Appeal from an order of the Superior Court of San Benito County, Harry J.
Tobias, Judge. Affirmed. Request for judicial notice granted in part and denied in part.
DLA Piper and Mark E. McKeen for Movant and Appellant.
Rossi, Hamerslough, Reischl & Chuck and Samuel A. Chuck for Plaintiff
and Respondent San Felipe Farms L.P.
Hopkins & Carley, Perry J. Woodward, Allonn E. Levy, and Ryan D.
Cunningham for Plaintiff and Respondent Dobler & Sons, LLC
El Rancho San Benito LLC (ERSB) appeals from an order denying its
application to intervene in a lawsuit between the owners of certain real properties
(defendants) and the lessees of those properties (plaintiffs).
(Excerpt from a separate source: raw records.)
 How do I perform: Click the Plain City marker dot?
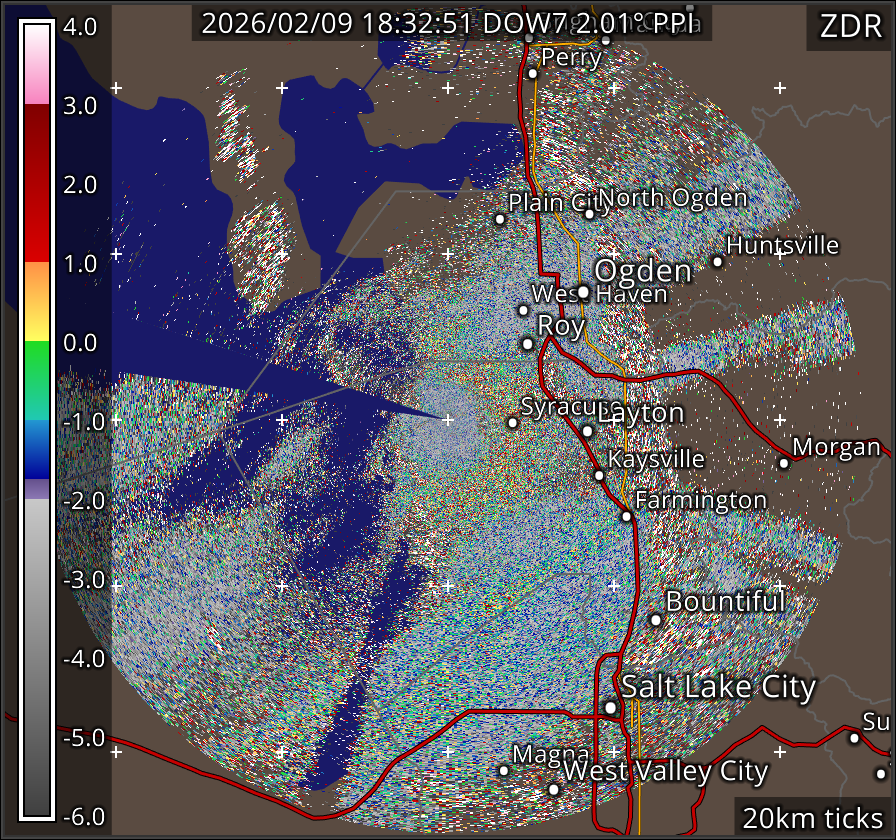[500, 219]
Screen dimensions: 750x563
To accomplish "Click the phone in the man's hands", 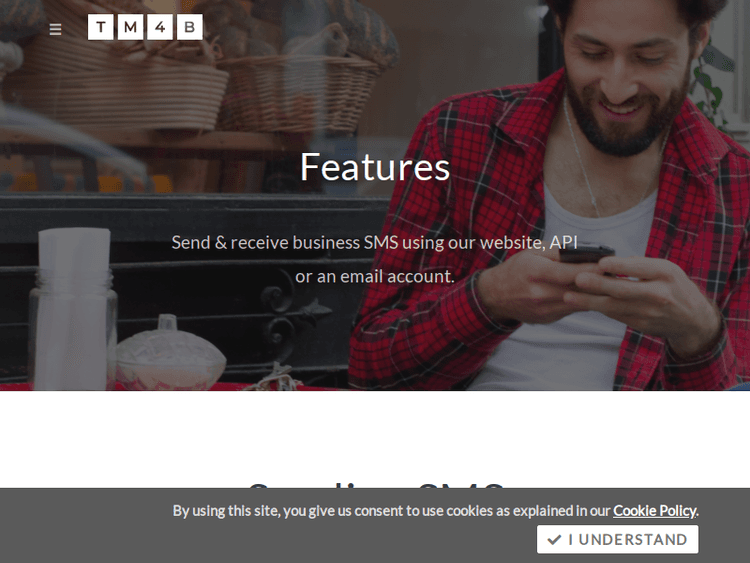I will (x=586, y=254).
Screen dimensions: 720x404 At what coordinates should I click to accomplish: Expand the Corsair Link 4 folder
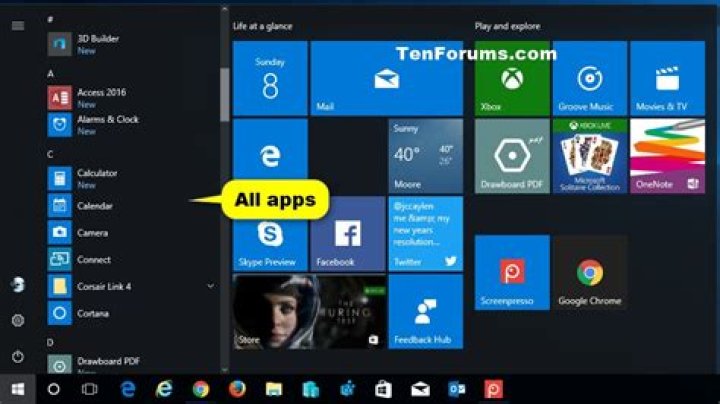tap(210, 287)
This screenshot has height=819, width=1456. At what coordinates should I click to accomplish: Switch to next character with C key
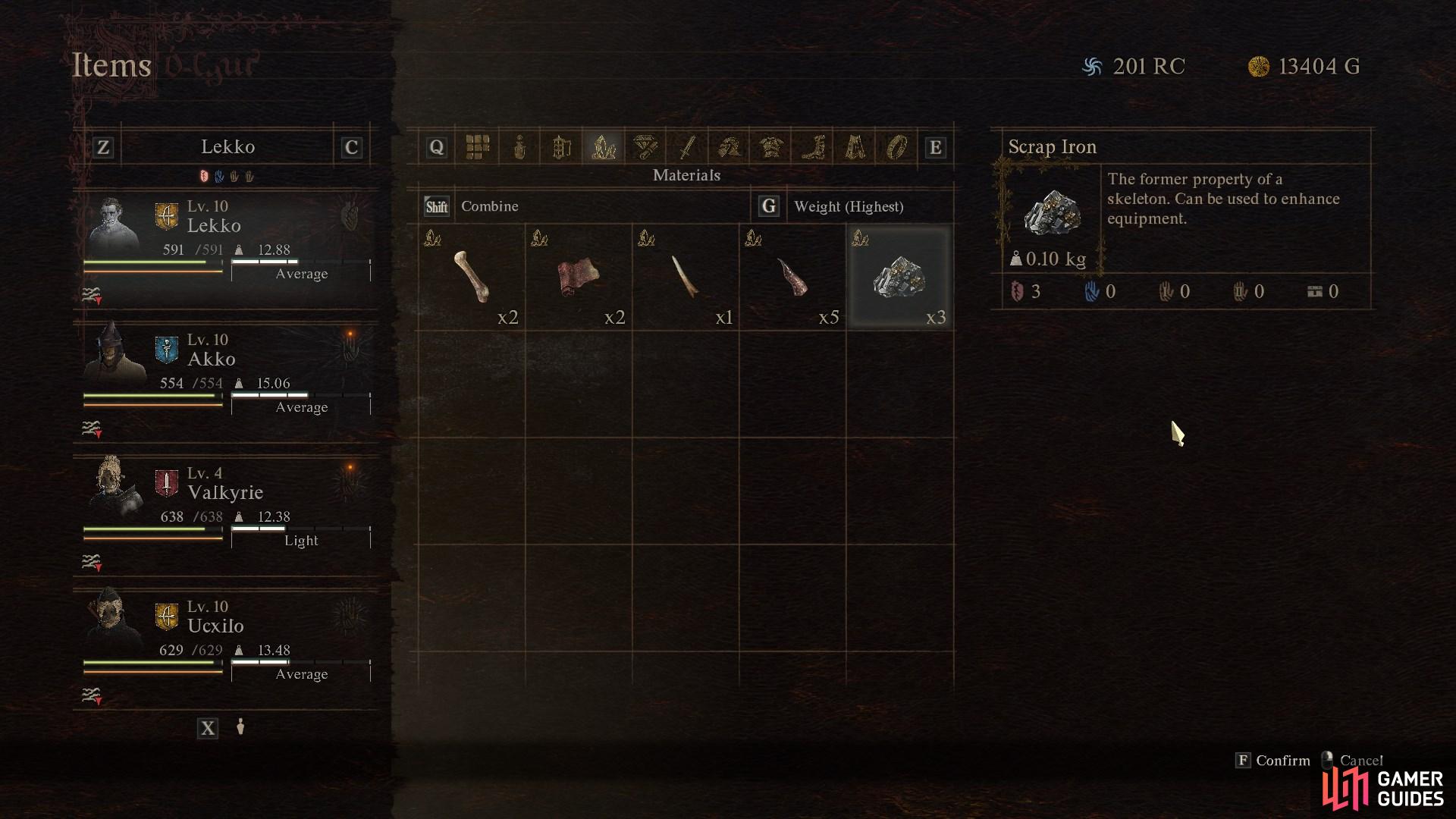350,148
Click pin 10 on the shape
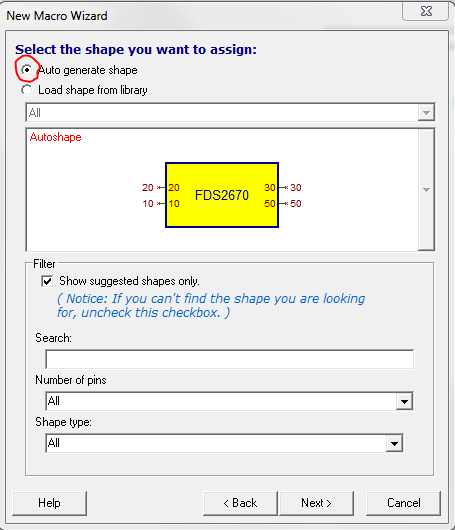455x530 pixels. 161,203
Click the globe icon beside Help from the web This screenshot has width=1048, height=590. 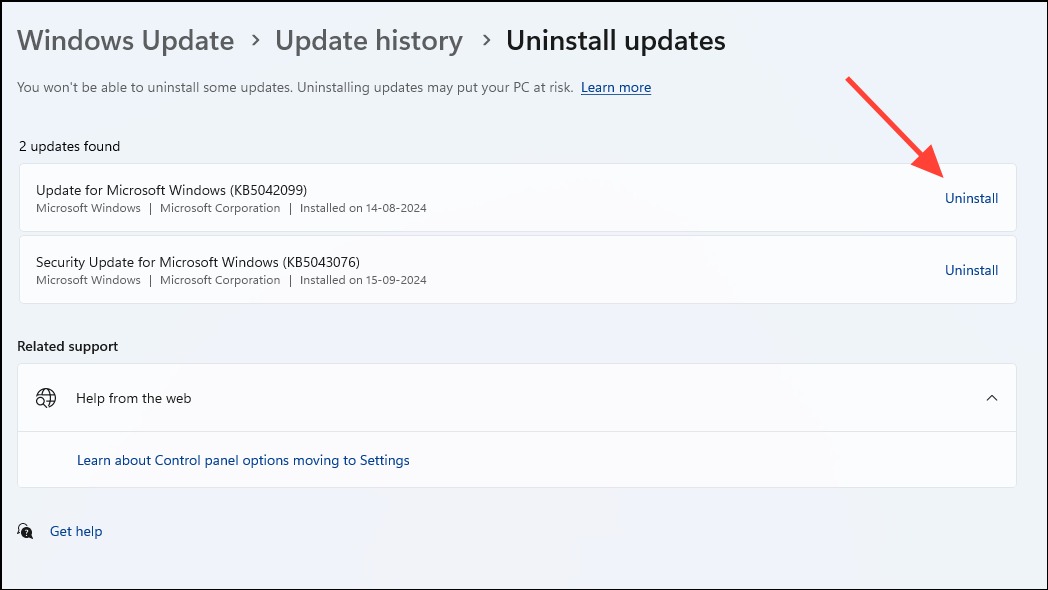45,398
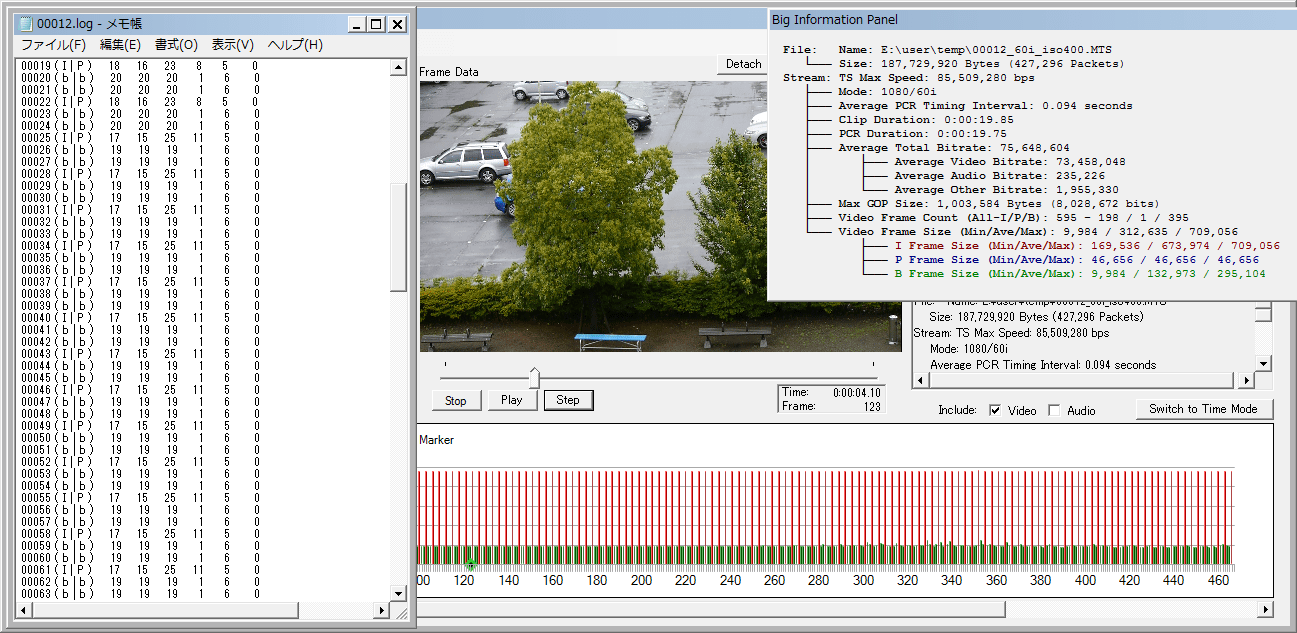The image size is (1297, 633).
Task: Open the 編集(E) menu in Notepad
Action: pos(120,45)
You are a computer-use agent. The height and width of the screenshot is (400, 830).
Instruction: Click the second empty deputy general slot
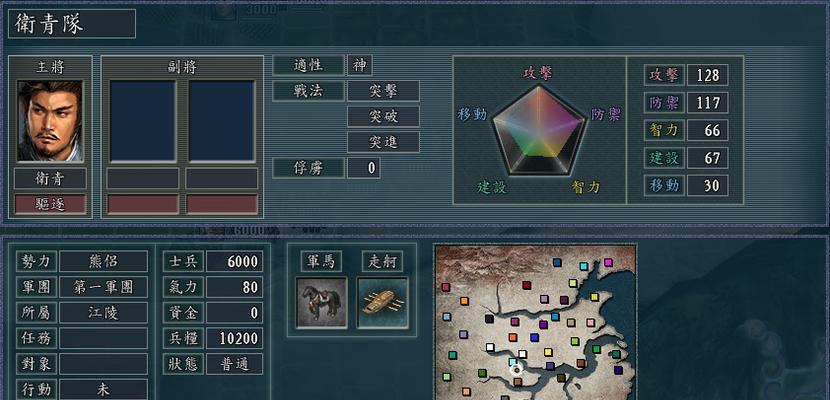tap(222, 121)
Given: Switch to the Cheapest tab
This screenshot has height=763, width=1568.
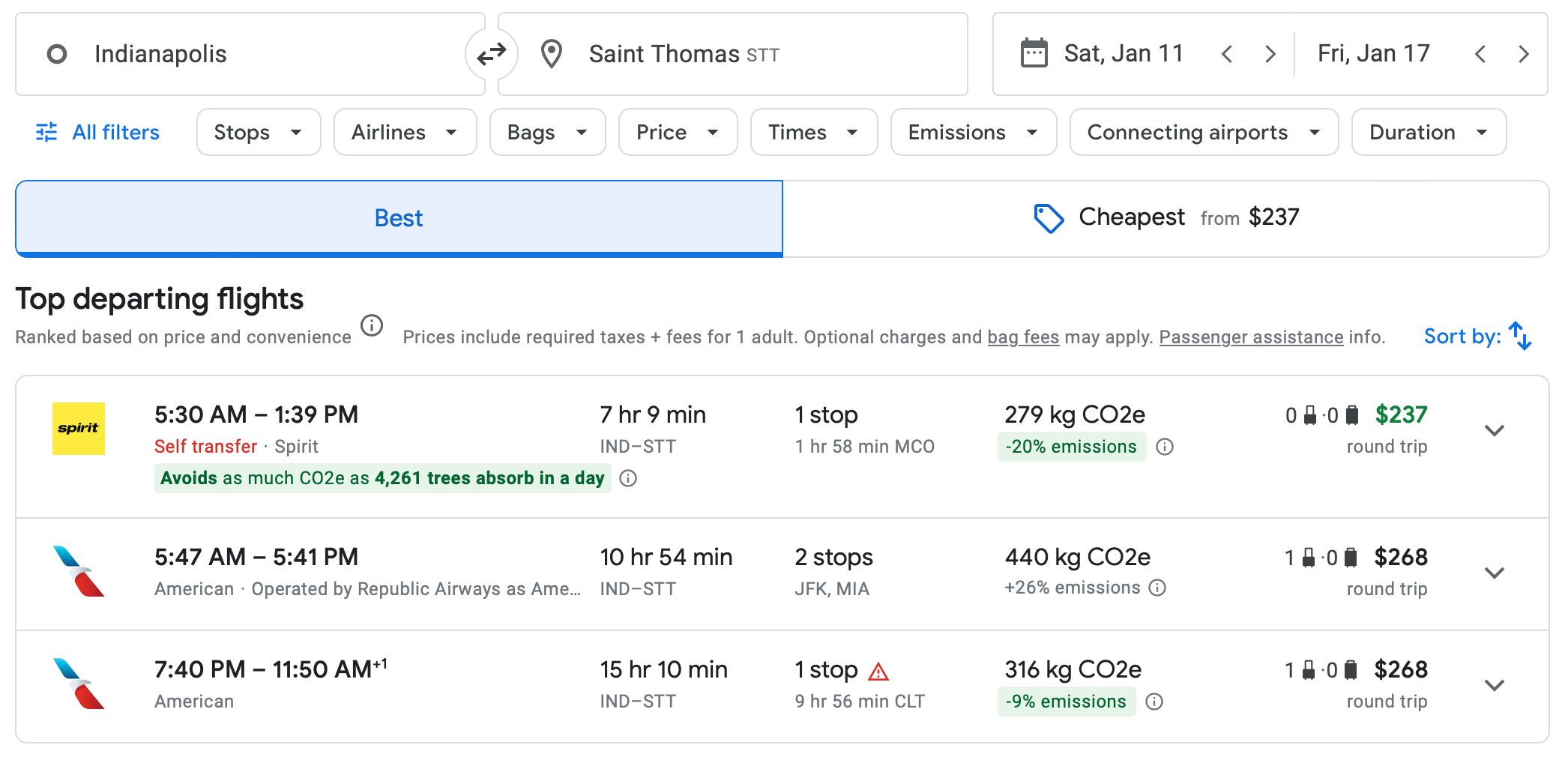Looking at the screenshot, I should pyautogui.click(x=1166, y=218).
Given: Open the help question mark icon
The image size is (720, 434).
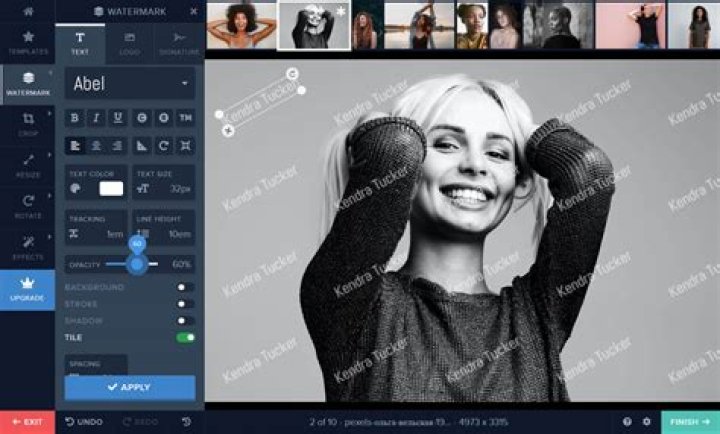Looking at the screenshot, I should pyautogui.click(x=627, y=422).
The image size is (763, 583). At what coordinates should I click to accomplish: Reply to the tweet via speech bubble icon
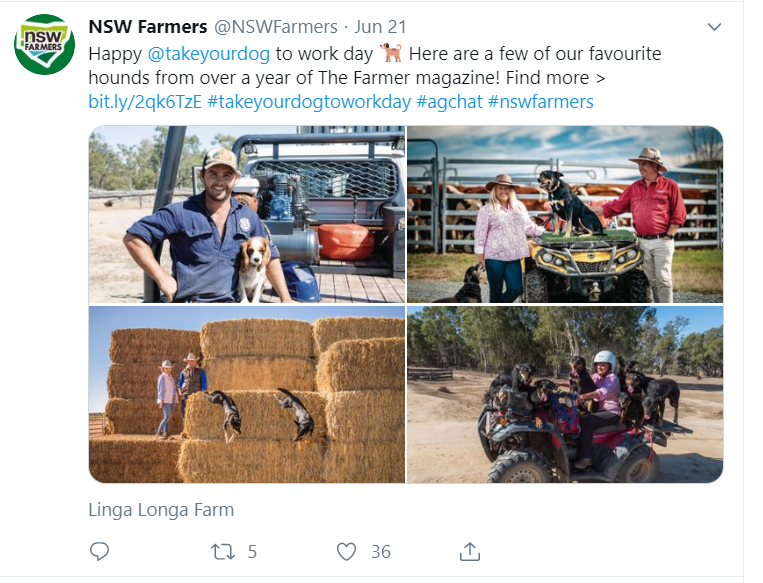[x=99, y=551]

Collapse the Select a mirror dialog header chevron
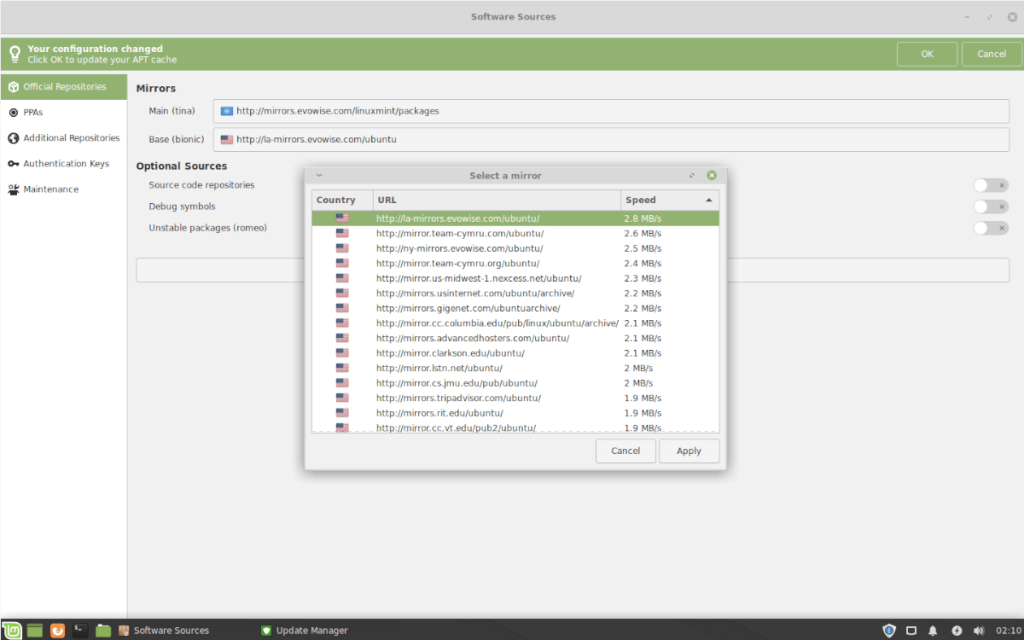319,175
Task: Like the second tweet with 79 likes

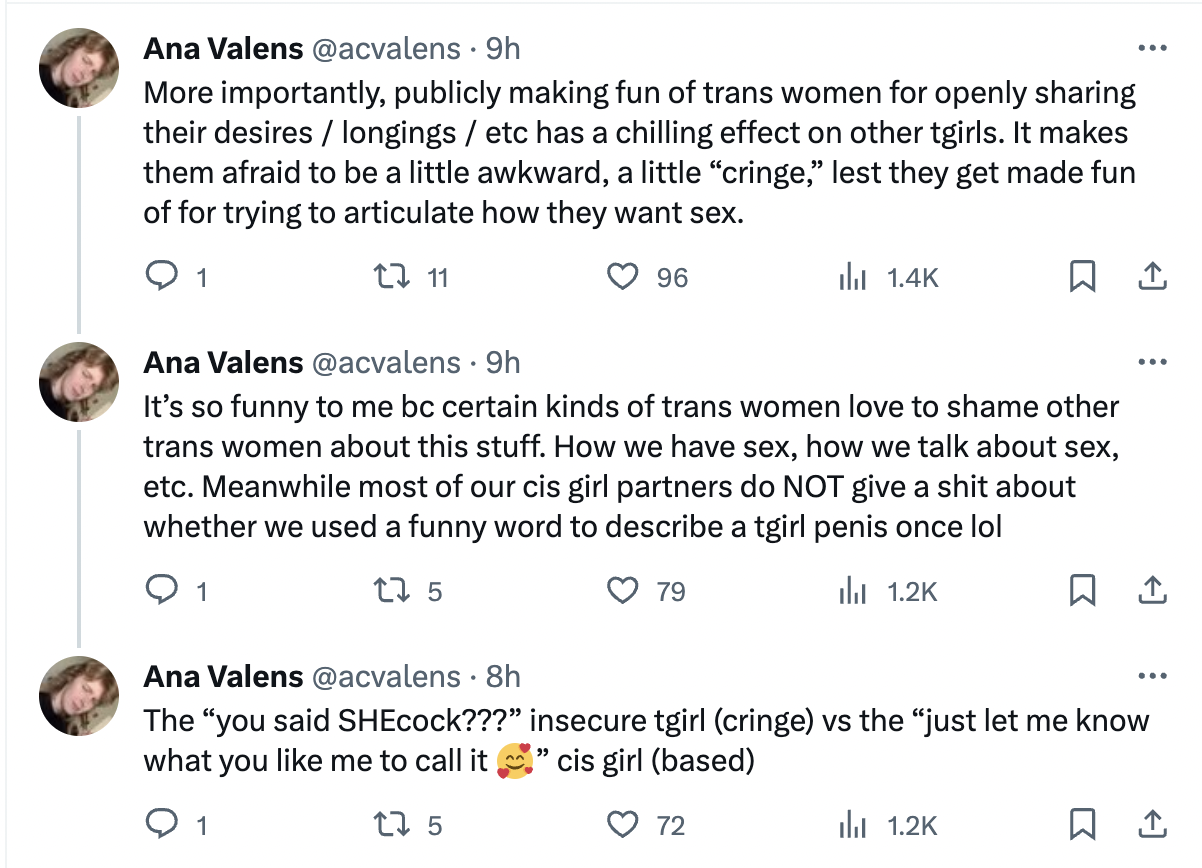Action: (x=624, y=591)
ERSB claims it had the right
to intervene because it was the buyer of the properties under certain purchase contracts.
Plaintiffs argue ERSB had no right to intervene and contend ERSB’s appeal is
procedurally improper and moot. We reject plaintiffs’ procedural arguments, but
conclude ERSB had no right to mandatory intervention and the trial court did not abuse
its discretion in denying permissive intervention. Consequently, we affirm the order.
FACTS
This litigation involves control over two parcels of land in San Benito
County, one called the “Shore Road Ranch,” and the other called the “Yang Ranch.”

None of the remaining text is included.